In California, a person who functions as a private investigator who is unlicensed and not otherwise exempted is guilty of a misdemeanor. See Cal. Bus. & Prof. Code ¶ 7523. Plaintiff argues that Davis is exempt from the California license requirement and the California statute in inapplicable in any case because Davis a resident of Washington State and initiated his contacts with Defendants from that state, therefore Washington law applies to whether Davis was conducting an improper investigation without an investigator's license. (See Oppo. at 13-14.) Washington law, Plaintiff argues, does not require a “forensic scientist” to be licensed and Plaintiff asserts that Davis serves as a software consultant. (Id. at 14; citing RSW 18.165.020.)
The Engagement Letter is marked “Attorney Client Privilege,” but any privilege that may have attached to that document is waived by Plaintiff's voluntary disclosure of the agreement in opposing the Motion. See, e.g., Hernandez v. Tanninen, 604 F.3d 1095, 1100 (9th Cir. 2010) (voluntary disclosure of privileged documents to third parties generally destroys the privilege).
Because the Court concludes that any work product protection for Davis's investigative documents has been waived, the Court need not address Defendant's alternative argument that Davis's improper communications with Defendants and third parties negates any alleged work product. (See Motion at 15.)
Davis states that he has produced all of the documents in his possession and on his computer responsive to the Subpoena, but acknowledges that certain documents were withheld on privilege grounds. (Davis Decl. ¶¶ 9, 11.) As the Court noted during oral argument, Defendants are not required to take Plaintiff's word for it that either a privilege applies to these communications or that Davis and Plaintiff have actually produced all responsive information in response to Defendants' RFPs and the Subpoena.

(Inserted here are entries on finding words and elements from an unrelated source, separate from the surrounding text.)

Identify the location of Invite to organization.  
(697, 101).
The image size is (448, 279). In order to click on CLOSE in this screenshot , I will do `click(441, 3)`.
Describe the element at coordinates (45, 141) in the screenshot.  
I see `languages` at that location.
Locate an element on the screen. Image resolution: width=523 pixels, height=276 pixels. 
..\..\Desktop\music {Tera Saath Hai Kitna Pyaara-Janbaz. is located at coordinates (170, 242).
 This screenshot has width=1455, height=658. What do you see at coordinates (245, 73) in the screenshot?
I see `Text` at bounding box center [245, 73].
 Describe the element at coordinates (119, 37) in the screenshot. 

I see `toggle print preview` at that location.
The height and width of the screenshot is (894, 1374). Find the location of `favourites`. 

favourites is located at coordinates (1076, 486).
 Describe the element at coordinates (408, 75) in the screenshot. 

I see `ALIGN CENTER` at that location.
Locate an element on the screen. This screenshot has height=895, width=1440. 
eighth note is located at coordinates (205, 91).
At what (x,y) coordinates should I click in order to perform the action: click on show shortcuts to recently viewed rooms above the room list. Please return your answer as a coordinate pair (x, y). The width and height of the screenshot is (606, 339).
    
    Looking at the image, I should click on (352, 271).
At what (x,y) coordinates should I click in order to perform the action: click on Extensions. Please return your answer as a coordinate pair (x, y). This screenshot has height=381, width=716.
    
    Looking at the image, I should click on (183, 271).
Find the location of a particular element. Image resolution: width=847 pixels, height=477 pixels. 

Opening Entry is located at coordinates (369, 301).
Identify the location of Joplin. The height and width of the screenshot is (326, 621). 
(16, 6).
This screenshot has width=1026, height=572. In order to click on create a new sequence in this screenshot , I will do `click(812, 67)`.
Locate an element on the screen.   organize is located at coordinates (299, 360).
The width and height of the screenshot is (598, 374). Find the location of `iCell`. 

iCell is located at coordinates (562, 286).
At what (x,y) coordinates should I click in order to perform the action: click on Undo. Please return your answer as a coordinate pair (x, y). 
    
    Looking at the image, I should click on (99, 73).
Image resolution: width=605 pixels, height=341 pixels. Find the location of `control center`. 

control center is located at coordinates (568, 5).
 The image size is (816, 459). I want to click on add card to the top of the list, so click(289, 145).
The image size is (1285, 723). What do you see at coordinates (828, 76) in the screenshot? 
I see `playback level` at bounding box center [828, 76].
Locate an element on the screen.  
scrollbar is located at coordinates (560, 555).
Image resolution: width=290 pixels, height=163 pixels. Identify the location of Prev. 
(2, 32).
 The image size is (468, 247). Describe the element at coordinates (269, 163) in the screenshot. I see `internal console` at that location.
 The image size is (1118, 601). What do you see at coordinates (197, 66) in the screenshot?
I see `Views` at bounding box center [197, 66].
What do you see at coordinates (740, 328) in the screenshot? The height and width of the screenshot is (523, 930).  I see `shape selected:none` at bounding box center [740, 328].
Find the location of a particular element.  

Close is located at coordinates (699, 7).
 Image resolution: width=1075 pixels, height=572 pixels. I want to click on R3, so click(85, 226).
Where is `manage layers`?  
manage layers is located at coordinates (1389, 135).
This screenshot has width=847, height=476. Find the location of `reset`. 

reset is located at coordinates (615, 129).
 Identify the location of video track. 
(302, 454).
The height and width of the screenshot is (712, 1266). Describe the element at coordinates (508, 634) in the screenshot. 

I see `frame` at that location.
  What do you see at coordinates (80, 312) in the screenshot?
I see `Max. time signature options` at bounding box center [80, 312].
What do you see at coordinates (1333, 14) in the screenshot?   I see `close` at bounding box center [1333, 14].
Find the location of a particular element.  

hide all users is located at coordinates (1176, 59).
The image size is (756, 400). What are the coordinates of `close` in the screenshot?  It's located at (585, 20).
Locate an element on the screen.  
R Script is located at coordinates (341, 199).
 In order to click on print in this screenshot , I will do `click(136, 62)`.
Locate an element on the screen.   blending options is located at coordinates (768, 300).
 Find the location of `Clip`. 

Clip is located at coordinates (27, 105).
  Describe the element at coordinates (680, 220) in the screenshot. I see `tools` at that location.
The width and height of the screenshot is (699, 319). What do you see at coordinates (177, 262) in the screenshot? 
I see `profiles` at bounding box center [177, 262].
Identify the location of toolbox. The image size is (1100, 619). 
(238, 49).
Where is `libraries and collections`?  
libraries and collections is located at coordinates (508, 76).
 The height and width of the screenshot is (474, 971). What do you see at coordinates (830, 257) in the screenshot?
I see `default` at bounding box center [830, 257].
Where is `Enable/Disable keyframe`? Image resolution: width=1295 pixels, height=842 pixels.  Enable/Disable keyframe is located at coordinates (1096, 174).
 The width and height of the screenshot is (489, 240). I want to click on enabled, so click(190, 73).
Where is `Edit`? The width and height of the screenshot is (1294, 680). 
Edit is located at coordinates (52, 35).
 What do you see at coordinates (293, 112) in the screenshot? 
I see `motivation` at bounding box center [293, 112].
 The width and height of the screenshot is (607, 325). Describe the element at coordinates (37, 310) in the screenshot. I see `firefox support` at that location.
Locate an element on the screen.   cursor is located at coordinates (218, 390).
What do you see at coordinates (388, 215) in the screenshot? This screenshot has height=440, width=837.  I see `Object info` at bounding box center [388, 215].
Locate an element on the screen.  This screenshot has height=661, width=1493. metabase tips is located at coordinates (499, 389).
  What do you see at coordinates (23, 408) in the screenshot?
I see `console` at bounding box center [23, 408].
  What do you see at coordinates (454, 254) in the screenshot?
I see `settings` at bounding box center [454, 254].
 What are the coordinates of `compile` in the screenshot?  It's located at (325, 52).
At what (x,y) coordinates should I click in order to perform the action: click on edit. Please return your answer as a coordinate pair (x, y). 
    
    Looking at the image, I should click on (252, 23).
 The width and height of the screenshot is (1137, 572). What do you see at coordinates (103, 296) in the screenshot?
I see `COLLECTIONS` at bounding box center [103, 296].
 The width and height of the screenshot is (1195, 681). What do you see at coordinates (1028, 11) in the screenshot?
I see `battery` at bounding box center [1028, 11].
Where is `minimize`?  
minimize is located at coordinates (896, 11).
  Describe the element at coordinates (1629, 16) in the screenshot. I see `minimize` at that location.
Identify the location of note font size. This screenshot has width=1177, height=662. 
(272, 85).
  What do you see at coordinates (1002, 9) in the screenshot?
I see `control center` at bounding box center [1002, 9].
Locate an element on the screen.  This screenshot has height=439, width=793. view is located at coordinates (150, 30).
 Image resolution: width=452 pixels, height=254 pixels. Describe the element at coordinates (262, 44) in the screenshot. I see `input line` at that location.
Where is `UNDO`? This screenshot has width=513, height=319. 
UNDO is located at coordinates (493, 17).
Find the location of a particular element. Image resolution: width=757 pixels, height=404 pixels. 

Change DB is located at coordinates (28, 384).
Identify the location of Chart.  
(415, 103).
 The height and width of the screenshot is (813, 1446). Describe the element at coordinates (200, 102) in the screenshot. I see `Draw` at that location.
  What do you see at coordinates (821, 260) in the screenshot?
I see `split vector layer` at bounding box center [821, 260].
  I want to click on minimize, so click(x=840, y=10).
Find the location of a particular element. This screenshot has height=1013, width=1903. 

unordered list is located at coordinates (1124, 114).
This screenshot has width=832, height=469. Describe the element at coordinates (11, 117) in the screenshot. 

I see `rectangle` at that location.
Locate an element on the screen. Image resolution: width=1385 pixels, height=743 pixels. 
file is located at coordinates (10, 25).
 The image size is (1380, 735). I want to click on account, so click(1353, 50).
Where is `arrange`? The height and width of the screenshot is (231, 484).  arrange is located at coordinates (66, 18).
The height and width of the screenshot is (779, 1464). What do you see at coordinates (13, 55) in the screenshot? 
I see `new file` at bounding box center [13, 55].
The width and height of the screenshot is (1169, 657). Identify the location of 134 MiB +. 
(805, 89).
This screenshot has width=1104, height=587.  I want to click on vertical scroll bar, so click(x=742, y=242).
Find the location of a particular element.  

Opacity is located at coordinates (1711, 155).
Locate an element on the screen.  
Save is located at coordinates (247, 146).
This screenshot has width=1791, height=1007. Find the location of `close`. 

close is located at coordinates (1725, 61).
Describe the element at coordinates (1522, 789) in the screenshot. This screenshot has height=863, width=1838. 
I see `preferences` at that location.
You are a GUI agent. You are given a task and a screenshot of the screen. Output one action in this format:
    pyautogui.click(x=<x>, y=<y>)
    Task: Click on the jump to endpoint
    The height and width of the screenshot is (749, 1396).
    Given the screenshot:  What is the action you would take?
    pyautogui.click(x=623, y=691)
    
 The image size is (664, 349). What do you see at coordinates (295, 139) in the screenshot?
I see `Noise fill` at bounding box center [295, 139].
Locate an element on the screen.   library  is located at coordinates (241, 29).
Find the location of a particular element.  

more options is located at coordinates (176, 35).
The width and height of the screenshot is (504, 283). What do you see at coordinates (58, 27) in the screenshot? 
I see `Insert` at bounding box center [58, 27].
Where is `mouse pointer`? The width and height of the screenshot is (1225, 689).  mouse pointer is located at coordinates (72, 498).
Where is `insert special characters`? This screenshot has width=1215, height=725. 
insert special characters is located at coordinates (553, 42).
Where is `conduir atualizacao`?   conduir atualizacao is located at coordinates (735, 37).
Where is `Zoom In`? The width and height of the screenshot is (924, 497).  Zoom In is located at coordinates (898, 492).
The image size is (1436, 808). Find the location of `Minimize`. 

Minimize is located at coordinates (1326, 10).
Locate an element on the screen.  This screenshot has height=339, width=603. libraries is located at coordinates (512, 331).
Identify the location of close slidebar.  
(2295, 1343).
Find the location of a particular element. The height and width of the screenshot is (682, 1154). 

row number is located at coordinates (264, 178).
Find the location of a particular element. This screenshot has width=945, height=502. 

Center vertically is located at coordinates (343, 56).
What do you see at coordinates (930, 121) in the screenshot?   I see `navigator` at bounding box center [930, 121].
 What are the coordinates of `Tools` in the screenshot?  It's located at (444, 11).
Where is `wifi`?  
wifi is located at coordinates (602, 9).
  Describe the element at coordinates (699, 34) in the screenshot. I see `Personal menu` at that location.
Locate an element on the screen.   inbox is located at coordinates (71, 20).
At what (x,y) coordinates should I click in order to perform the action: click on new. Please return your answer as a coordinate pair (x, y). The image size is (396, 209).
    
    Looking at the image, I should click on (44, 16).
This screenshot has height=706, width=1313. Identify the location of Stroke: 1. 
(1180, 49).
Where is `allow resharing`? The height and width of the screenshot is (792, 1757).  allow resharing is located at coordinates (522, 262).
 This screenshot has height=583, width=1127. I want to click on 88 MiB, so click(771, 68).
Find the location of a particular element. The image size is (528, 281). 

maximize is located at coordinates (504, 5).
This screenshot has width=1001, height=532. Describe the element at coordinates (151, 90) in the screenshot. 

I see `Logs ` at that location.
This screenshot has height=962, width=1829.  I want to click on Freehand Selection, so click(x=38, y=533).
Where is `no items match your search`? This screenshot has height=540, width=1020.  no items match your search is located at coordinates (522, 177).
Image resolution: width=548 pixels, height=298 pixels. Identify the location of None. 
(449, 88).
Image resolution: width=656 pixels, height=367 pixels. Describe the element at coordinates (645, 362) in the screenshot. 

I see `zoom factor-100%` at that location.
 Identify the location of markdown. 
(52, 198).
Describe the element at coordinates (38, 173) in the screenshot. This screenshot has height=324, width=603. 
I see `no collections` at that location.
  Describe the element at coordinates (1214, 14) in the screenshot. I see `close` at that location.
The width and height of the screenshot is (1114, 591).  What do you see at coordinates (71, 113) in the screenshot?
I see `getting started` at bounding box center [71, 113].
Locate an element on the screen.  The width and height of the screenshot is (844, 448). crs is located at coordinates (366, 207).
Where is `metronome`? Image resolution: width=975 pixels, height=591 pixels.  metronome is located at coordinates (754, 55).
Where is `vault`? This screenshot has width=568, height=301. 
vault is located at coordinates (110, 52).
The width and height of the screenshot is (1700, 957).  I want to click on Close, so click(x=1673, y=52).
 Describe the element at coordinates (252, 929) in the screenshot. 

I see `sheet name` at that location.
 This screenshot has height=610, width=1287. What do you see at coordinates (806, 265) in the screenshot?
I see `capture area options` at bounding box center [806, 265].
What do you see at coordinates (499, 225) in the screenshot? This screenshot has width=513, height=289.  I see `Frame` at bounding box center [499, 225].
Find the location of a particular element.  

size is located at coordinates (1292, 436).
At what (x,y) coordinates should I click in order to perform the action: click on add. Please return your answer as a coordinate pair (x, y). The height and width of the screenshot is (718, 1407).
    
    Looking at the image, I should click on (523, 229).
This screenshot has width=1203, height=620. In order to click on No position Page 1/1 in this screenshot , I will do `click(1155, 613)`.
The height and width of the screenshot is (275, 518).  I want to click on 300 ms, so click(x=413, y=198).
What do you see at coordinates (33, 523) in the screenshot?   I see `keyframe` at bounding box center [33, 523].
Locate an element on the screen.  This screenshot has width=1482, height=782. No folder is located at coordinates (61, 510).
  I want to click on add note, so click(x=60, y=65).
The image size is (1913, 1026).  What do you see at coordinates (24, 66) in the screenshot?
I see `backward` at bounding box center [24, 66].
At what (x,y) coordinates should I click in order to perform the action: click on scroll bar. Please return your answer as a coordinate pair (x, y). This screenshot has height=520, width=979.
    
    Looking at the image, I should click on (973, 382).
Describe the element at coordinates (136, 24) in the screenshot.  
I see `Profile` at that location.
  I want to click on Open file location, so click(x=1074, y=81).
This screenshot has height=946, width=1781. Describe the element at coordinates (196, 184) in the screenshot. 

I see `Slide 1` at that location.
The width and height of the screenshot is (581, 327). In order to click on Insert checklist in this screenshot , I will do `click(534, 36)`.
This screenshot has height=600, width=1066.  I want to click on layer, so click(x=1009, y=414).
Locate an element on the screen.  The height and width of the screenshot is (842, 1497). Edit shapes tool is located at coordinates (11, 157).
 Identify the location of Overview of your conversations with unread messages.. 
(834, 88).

The Court is also troubled by Plaintiff's argument that any possible violation of ethical standards should be overlooked because of Plaintiff's urgent need for the information from Defendants about the InformaTrac software and “Plaintiff could not obtain this highly relevant information through any other reasonable means of discovery.” (See Oppo. at 17.) This ends-justifies-the-means rationale for violating well established rules of professional conduct is meritless.